Em segundo lugar, isso também se explica porque, no contexto do princípio desenvolvimentista, no Brasil houve um governo bem sucedido. Em troca, na Argentina, foi um fracasso. A outra diferença entre os dois países radica igualmente no fato de que, enquanto o Brasil teve relações amistosas com as potências, a Argentina viveu uma guerra com a Grã-Bretanha (as Malvinas) e os Estados Unidos. Com isso, a possibilidade de que os militares brasileiros mantenham os arquivos fechados tem sido e é muito forte. Uma ditadura como a argentina que massacrou um percentual muito alto de pessoas e que, além disso, fracassou economicamente e perdeu uma guerra contra a Grã-Bretanha, não está em condições de manter segredos de Estado.

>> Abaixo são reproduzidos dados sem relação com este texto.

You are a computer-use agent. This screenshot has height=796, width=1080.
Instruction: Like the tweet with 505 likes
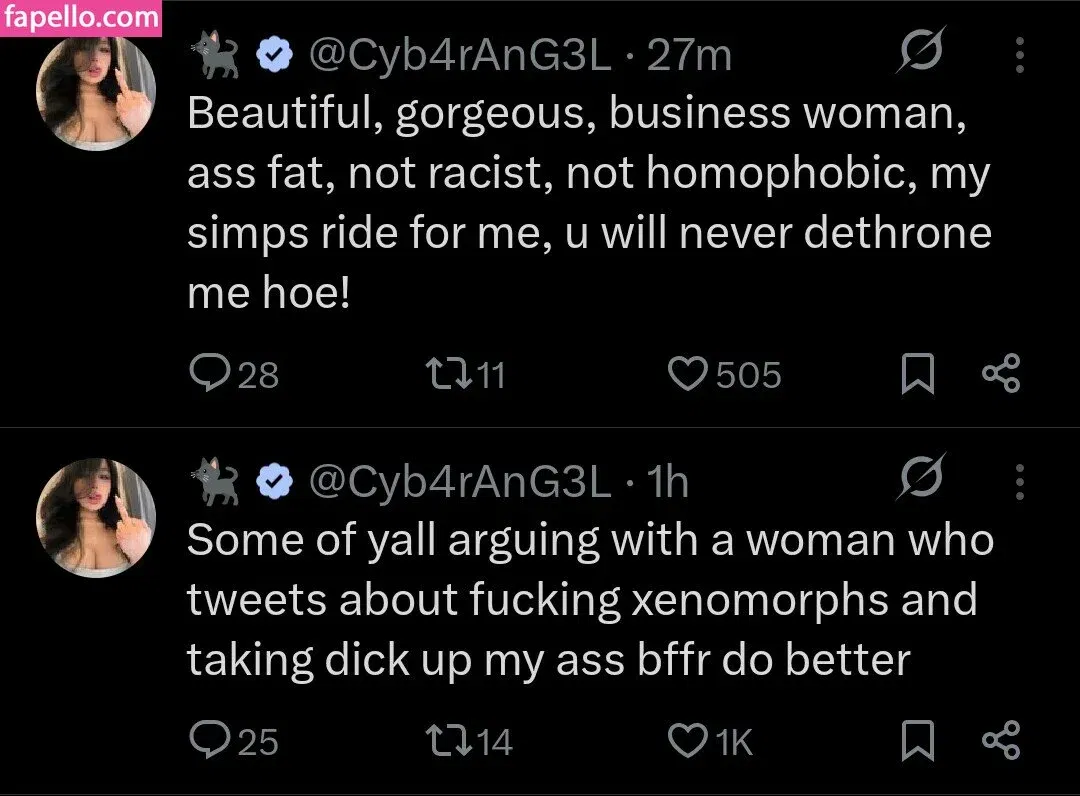click(687, 374)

Mas não faltou vontade política por parte dos sucessivos governos, começando pelo de Lula?

H.V. – O governo de Lula não teve muito entusiasmo para mexer nesse tema. Vários fatores explicam isso: a experiência pessoal sindical de Lula, que não tem muito a ver com a de Dilma. Pode ser que isso tenha influído. Mas, de modo mais geral, no Brasil não há um grande interesse por esses temas. A sociedade não se interessa muito, é um tema que não provoca entusiasmo.

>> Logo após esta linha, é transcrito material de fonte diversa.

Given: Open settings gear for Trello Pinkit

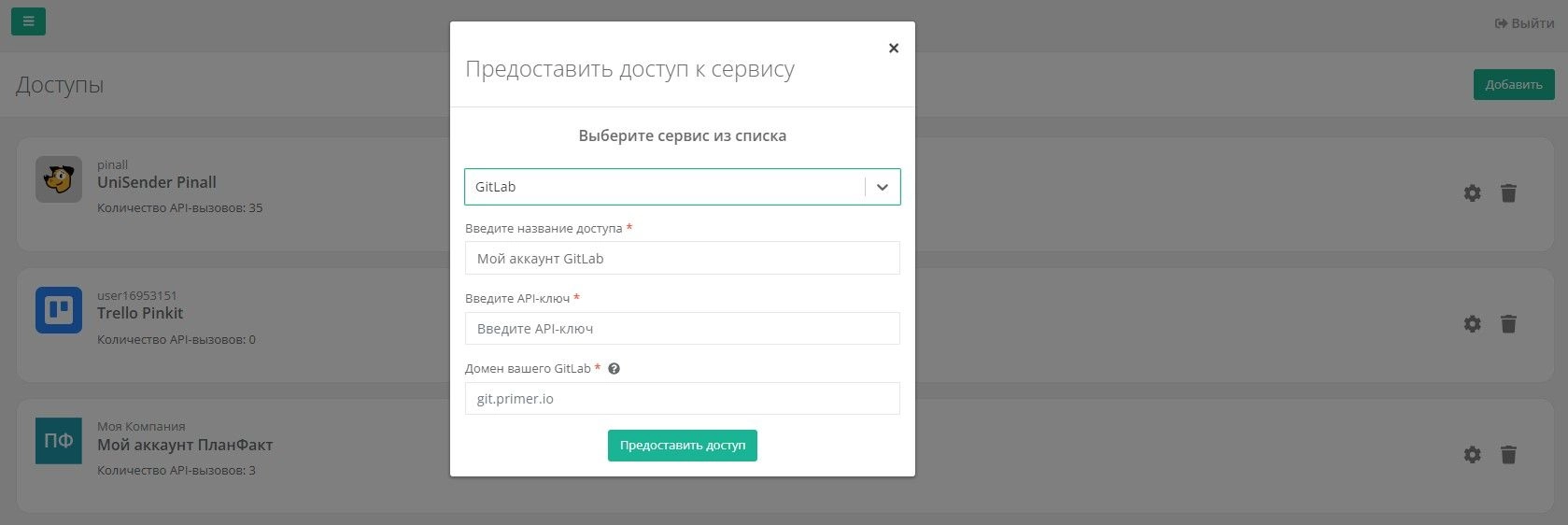Looking at the screenshot, I should point(1472,324).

Eu tenho uma experiência muito concreta. Meu livro El Vuelo, que traz as confissões de Adolfo Scilingo sobre como se jogavam no mar os presos na ESMA (Escola Mecânica da Armada), foi traduzido para muitos idiomas, mas a edição que menos repercussão teve foi a brasileira. O livro teve mais repercussão na Itália, na Inglaterra, na França ou nos EUA do que no Brasil.

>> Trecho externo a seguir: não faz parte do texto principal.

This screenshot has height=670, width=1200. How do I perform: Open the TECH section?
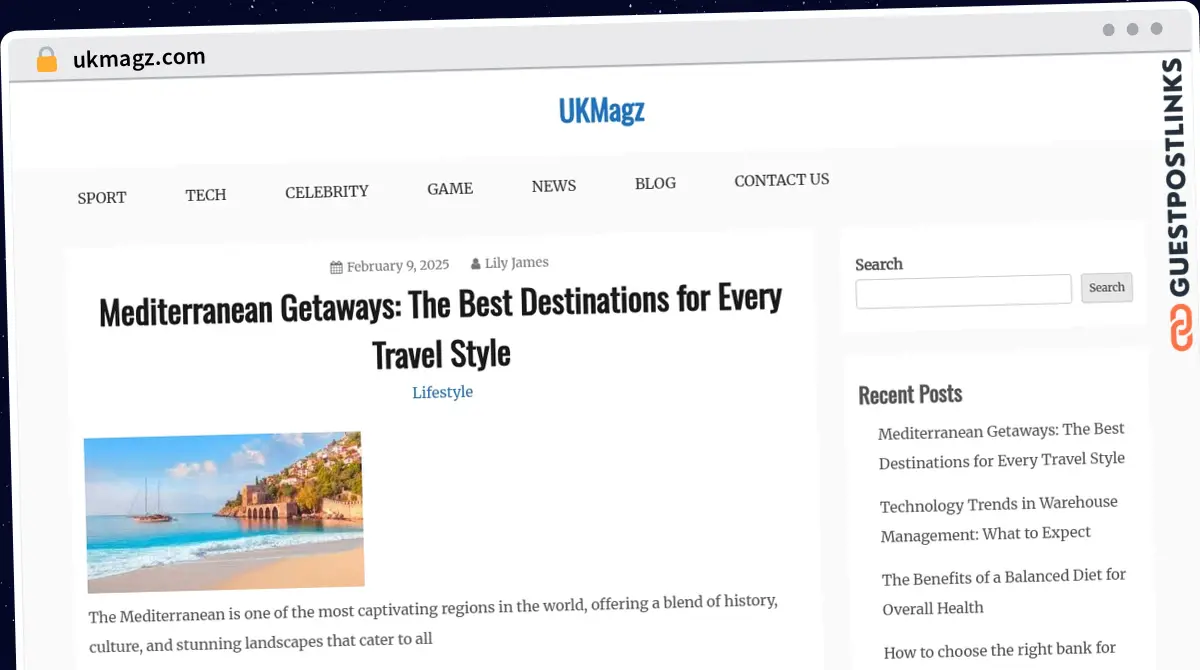(x=205, y=194)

Há, então, no Brasil, uma espécie de bloqueio político.

H.V. – Sim, sim, muito claro.

A Operação Condor foi uma autêntica coordenação entre as ditaduras do Cone Sul. Seguirá sendo um fato pouco comum na história latino-americana?

H.V. – Foi uma coordenação das ditaduras da Argentina, Chile, Brasil, Paraguai, Uruguai e Peru. Essas ditaduras compartilhavam informação de inteligência e também operativos de inteligência. Há argentinos detidos no Chile, no Uruguai, no Peru e no Brasil que foram entregues às forças armadas argentinas para serem assassinados. E na Argentina, também operaram forças dos outros países. Houve um campo de concentração em Buenos Aires que se chamava Automotores Orletti, onde o grosso dos detidos era de uruguaios. Os repressores de Montevidéu vinham participar dos interrogatórios junto aos argentinos. Dali eram transportados a Montevidéu e decidiam quem vivia, quem morria e quem roubava as crianças. Foi uma colaboração muito estreita entre os governos.